_Try it_
Using the data that follows, give again word for word the lines between the one holding "Screen dimensions: 687x616" and the one holding "the green success", inclusive. Omit the pictures.

== Data for review

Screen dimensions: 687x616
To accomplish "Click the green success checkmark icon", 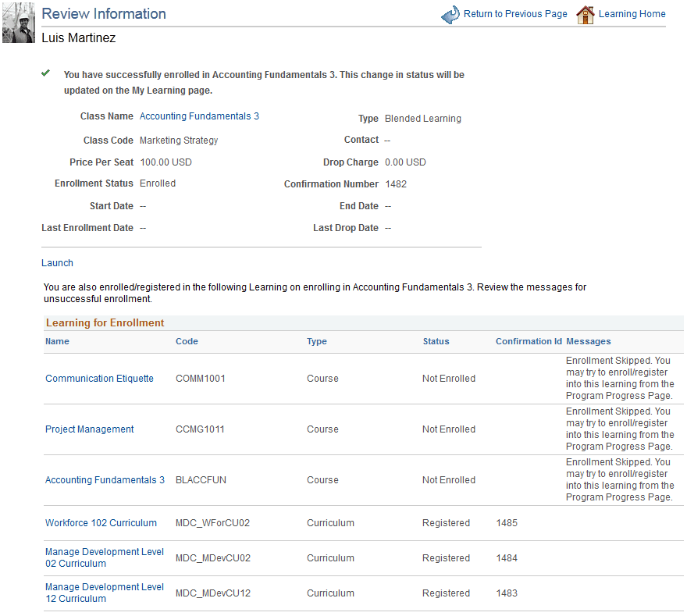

====
== Data for review

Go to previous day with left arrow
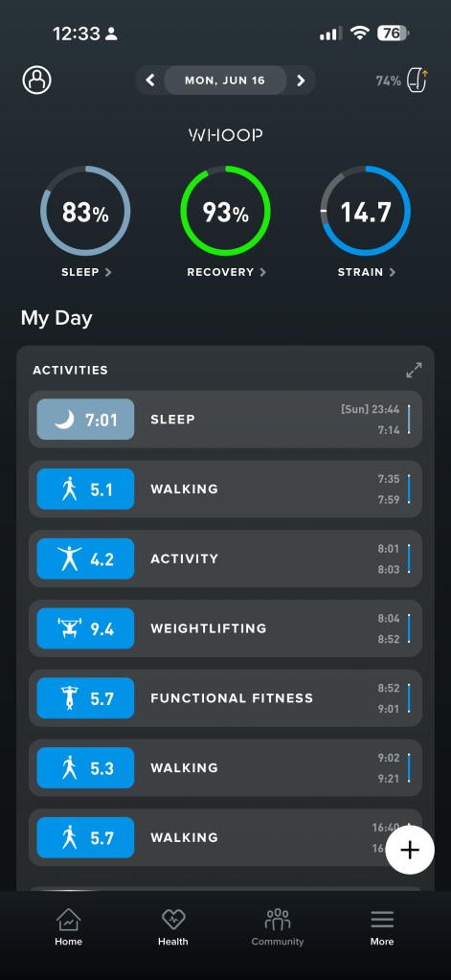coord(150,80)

====
== Data for review

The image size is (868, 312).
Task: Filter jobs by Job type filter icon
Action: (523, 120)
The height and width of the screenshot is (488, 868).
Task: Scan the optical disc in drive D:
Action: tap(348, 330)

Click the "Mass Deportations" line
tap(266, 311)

====

_Answer to this exercise_
Screen dimensions: 687x616
To accomplish "Click the green success checkmark icon", 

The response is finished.